Gençlik, bir yıllık pandemi sürecinin ardından İspanya’daki en büyük kaybedenlerden aynı zamanda. Bu yaş grubundaki işsizlik şu anda Katalonya’da yüzde 38 ve bu, nüfusun geri kalanına göre üç kat daha yüksek. Avrupa Birliği’nde en yüksek işsizlik oranına sahip ülkede, 25 yaşın altındaki on kişiden dördü işsiz. İşsizlik ve geleceksizlik bu kuşağı sokağa döküyor, mücadeleye yöneltiyor.
Hasél’in davası sadece gençliği değil, İspanyol emekçilerini de harekete geçiriyor. Hasél şarkı sözlerinde İspanyol toplumundaki iki büyük çatışmayı dile getiriyor: Katalan bağımsızlığı ve monarşi karşıtlığı. Hasél, Katalan bağımsızlığını savunuyor ve İspanyol devletini eleştiriyor. “En sevdiği düşman”ı Kral Juan Carlos, bugün İspanya’da demokrasinin koruyucusu olmaktan çok hırsız olarak görülüyor. Ve Hasél müzikleriyle kitlelere tercüman oluyor. Onun müzikleri ülkede artan işsizlik ve polis şiddetine duyulan öfkeyi ve Katalonya’nın bağımsızlık mücadelesine sempatiyi içeriyor. İspanya emekçileri ve gençliği Pablo Hasél’in hapsedilmesinin gerekçesinin onun siyasi görüşleri olduğunu biliyorlar.

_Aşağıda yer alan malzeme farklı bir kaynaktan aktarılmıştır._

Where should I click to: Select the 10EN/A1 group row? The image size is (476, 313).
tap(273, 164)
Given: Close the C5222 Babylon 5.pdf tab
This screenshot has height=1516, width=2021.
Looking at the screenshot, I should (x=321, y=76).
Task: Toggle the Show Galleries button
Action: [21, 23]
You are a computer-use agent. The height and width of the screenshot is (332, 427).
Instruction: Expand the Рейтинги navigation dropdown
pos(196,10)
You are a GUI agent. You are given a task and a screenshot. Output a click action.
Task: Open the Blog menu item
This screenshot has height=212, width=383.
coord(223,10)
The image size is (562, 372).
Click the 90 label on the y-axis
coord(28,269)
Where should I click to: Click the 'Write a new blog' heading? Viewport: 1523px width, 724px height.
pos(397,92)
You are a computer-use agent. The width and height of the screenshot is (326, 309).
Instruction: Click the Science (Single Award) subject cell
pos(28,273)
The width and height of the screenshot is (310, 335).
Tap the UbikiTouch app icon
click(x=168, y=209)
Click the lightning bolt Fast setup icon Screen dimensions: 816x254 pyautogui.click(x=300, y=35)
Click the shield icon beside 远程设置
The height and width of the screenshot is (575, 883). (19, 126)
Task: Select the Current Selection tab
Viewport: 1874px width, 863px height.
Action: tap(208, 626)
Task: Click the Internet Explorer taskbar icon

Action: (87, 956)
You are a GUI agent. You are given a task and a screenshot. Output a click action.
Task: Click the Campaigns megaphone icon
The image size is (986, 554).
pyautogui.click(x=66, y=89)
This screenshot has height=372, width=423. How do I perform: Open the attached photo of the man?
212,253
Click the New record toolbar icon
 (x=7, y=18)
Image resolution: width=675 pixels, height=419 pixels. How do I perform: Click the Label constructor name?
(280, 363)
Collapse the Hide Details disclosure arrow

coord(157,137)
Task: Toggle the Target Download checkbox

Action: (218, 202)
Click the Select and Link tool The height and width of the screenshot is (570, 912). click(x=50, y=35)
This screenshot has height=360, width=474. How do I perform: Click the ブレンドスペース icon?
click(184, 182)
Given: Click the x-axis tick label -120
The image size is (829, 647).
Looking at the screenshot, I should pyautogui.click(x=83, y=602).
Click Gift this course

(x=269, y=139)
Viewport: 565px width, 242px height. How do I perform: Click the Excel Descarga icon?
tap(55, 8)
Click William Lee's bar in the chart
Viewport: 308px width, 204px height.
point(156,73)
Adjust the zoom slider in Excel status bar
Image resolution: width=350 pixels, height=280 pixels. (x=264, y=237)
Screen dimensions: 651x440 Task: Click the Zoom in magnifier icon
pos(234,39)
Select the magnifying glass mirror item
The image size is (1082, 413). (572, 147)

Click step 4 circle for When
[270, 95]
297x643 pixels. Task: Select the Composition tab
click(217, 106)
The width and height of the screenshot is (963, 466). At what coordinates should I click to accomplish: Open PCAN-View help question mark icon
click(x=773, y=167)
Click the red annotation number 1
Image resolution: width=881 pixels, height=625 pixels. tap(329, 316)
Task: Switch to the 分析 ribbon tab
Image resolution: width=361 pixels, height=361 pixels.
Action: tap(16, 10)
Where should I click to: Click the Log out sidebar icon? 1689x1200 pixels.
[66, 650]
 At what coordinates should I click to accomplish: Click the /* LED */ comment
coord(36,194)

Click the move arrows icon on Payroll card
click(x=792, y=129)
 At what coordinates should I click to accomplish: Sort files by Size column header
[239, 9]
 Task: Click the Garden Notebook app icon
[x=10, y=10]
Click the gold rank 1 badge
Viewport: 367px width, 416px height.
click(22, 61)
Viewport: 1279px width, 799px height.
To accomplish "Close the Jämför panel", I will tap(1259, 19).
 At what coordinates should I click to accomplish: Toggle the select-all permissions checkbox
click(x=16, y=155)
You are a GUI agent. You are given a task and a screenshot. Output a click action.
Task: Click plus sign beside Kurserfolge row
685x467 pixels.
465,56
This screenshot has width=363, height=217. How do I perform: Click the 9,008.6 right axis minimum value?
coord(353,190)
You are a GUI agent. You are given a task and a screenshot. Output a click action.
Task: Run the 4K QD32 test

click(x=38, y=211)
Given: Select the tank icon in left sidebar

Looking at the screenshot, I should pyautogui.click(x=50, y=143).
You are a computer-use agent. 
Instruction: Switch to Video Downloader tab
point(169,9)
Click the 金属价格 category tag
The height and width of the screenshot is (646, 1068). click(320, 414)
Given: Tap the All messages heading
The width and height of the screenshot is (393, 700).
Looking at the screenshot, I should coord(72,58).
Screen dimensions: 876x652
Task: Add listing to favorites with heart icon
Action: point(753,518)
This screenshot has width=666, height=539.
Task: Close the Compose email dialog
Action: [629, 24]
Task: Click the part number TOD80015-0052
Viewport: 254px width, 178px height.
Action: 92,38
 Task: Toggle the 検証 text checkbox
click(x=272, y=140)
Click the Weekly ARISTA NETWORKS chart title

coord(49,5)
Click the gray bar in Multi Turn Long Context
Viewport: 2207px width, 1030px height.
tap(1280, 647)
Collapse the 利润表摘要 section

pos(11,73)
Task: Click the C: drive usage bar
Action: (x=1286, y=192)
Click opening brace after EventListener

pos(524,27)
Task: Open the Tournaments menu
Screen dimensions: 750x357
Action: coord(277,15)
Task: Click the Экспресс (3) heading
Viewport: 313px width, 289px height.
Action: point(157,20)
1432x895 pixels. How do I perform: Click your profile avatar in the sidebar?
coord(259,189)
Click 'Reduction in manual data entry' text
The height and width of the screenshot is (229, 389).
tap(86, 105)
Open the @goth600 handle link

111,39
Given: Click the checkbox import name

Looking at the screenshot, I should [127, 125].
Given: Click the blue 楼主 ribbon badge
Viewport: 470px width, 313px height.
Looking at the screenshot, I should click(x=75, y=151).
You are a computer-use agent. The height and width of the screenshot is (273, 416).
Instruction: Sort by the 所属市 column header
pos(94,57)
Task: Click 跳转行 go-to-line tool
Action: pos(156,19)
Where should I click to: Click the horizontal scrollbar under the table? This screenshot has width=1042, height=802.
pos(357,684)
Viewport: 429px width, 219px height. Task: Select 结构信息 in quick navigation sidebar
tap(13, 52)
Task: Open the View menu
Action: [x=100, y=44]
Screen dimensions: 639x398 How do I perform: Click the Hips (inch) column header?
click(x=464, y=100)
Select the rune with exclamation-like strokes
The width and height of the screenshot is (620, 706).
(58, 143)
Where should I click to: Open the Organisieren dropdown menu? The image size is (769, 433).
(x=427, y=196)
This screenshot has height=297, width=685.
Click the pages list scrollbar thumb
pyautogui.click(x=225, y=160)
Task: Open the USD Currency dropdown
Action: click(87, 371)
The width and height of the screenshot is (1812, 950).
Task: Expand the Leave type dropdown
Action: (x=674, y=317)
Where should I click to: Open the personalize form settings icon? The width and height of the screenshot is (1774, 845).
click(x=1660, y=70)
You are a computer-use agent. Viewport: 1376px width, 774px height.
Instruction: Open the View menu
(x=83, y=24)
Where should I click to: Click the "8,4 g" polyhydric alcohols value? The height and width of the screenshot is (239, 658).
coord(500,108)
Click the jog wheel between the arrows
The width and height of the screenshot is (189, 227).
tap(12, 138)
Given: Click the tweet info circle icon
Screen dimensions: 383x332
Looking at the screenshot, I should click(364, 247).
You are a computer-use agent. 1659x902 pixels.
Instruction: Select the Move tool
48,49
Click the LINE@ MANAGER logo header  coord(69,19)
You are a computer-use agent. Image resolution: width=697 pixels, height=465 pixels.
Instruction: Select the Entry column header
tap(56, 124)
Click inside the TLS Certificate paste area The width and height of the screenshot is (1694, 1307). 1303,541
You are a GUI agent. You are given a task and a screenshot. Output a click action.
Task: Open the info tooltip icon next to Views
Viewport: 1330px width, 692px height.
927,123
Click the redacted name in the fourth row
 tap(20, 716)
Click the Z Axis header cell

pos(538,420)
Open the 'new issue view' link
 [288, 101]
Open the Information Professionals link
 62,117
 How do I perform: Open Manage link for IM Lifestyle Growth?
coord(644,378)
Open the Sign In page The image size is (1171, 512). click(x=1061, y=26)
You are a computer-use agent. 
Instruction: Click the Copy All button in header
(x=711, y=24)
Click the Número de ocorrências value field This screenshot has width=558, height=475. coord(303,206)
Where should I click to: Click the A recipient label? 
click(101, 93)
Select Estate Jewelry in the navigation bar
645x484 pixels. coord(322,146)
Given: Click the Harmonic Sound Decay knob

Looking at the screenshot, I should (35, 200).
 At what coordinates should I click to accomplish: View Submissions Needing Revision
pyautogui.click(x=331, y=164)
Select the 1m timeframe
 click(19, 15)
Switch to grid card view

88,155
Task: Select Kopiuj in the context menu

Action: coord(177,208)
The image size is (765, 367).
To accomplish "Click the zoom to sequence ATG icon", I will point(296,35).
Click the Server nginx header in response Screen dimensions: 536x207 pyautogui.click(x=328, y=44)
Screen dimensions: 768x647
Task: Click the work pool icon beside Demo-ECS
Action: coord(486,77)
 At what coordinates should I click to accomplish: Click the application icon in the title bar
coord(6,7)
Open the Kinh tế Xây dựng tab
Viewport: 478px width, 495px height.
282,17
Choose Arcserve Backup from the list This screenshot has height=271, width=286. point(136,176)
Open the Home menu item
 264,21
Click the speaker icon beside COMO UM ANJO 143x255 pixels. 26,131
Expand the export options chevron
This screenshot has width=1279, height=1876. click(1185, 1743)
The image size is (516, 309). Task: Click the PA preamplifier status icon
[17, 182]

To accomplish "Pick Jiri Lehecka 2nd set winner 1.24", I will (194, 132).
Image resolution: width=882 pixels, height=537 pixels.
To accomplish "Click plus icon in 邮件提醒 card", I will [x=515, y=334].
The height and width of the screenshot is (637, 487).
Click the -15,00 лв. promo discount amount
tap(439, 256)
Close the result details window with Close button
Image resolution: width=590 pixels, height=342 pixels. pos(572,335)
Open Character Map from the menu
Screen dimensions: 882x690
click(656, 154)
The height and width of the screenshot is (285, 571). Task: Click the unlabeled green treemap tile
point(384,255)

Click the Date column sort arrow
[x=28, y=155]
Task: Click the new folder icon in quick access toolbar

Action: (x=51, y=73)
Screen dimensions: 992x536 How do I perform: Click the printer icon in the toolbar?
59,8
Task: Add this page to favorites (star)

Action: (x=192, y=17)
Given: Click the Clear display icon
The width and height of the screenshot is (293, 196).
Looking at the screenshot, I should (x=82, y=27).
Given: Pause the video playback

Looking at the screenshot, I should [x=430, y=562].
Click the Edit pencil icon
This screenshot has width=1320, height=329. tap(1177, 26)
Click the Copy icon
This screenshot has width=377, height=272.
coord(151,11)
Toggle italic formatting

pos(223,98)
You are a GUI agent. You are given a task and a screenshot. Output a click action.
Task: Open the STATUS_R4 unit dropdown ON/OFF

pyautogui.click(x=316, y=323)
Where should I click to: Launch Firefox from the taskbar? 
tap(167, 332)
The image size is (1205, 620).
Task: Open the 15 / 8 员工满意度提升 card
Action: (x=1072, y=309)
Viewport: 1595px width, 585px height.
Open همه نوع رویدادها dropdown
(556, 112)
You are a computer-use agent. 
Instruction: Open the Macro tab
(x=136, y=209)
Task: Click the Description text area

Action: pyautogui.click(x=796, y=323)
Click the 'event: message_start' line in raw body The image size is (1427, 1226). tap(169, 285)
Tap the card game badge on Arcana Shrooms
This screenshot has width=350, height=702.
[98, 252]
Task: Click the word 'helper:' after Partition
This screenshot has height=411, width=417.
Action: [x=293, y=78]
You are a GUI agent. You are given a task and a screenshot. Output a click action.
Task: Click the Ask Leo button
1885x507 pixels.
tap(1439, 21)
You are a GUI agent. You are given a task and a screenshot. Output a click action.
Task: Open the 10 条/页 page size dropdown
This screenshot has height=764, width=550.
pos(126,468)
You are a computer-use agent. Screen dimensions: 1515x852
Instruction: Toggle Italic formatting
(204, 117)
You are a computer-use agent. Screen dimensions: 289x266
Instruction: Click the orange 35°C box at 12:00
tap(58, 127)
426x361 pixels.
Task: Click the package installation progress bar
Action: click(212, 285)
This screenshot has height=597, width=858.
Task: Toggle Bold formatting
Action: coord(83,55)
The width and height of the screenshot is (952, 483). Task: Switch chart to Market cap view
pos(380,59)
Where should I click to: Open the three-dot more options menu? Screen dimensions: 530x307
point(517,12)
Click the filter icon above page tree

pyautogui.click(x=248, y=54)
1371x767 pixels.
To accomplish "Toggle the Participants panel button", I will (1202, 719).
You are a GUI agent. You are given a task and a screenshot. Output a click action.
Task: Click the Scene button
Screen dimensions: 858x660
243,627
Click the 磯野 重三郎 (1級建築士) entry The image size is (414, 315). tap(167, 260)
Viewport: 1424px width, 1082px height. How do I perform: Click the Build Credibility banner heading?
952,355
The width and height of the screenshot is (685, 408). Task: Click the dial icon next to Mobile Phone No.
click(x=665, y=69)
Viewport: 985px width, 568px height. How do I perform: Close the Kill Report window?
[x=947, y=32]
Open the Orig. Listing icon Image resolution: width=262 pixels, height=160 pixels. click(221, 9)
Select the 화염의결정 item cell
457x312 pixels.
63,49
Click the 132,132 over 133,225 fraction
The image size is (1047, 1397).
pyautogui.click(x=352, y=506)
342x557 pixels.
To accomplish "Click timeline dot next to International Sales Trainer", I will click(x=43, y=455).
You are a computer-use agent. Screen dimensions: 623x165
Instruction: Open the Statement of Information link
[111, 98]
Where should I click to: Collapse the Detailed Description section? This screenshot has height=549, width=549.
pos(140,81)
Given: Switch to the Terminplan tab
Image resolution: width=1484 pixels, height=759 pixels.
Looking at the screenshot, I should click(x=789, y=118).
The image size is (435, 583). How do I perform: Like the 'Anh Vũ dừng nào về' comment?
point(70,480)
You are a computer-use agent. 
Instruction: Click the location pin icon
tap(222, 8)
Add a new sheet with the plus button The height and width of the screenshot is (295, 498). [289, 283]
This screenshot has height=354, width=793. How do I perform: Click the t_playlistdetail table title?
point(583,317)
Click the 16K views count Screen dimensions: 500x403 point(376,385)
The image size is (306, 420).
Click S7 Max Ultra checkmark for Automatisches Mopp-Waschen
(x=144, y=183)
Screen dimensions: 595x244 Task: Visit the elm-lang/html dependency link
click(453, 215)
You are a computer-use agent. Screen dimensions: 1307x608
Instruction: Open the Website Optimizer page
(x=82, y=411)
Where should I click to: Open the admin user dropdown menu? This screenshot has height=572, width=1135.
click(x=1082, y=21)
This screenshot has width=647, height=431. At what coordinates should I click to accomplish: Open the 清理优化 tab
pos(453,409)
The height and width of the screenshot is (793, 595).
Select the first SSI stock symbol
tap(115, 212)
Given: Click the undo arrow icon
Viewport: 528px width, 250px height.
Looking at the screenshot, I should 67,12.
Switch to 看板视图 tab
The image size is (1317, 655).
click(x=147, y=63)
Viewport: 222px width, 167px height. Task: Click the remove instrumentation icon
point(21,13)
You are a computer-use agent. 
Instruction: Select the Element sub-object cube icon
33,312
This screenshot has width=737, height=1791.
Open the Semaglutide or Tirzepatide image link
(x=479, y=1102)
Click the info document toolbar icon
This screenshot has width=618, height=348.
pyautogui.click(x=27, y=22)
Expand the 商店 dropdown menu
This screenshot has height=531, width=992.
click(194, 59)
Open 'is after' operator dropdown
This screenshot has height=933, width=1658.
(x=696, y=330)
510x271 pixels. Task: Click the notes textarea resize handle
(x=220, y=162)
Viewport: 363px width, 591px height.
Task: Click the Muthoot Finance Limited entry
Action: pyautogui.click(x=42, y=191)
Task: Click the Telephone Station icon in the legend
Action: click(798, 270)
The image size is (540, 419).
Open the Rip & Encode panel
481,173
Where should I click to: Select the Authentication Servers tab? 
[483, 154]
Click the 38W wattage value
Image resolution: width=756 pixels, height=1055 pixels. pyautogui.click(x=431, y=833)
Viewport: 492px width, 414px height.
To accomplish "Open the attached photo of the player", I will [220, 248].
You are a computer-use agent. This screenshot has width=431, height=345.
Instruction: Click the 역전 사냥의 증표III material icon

Hasél, bugün İspanya’da yıllardır ortaya çıkan siyasi bir çatışmayı da ateşledi. Sol popülist hükümet protestoların basıncı altında kendi taraftarlarını kaybetmemek adına da olsa, seçimlerde söz verdiği terörle mücadele yasasını gözden geçireceğini duyurdu. Çünkü İspanya işçi ve emekçileri müzikleri ve sosyal medya açıklamaları nedeniyle bir sanatçının parmaklıklar ardına konulmasını kesin bir şekilde reddediyorlar.
Bugün gençlik kitleleri birkaç ay önce adını duymamış olabilecekleri Pablo Hasél’in sözlerini söylüyorlar. Sokaklarda onun özgürlüğü için savaşıyorlar. Sadece bu da değil... Sokaklarda yankılanan “Liberta, Liberta!” şiarları ile aslında kendi talepleri, kendi özgürlükleri için savaşıyorlar.